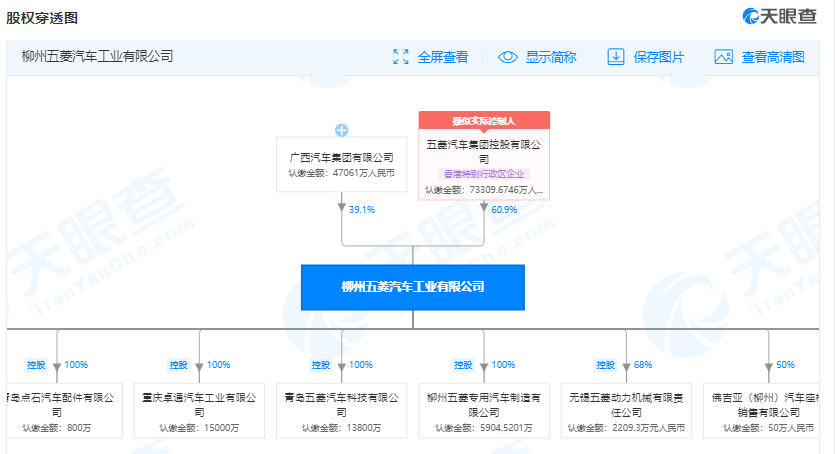Click the eye icon for 显示简称
Viewport: 835px width, 454px height.
[508, 57]

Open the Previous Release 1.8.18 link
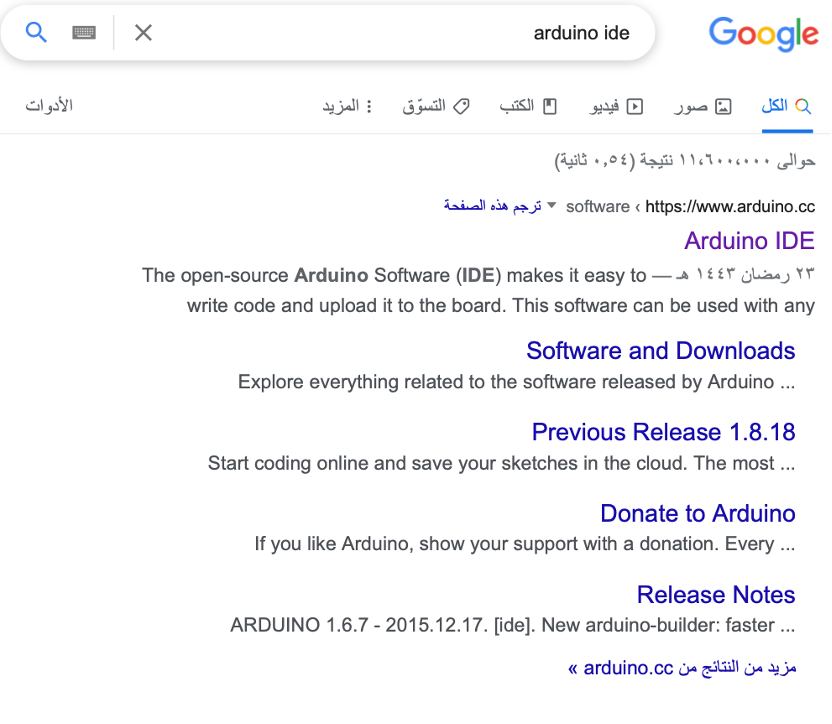663,432
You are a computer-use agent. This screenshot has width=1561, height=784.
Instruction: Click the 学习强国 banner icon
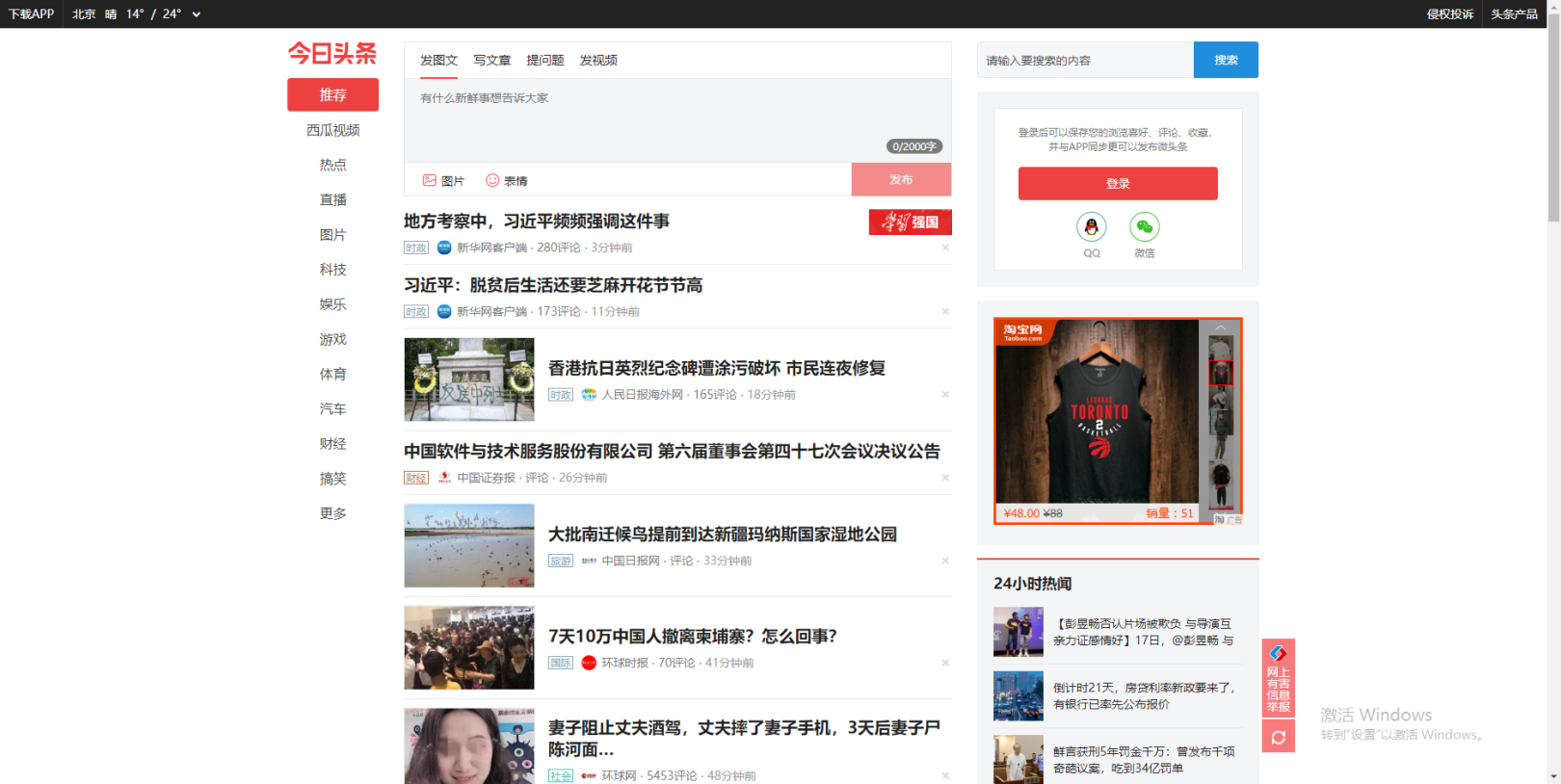(910, 222)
---------------
• _WHAT TO WORK ON_:
Exactly those lines that run from the line holding "You are a computer-use" to the end of the listing above, both included, are to be reproduced, with pictures left out.

• _REPLY_:
You are a computer-use agent. This screenshot has width=1561, height=784.
Instruction: Click the 学习强国 banner icon
(910, 222)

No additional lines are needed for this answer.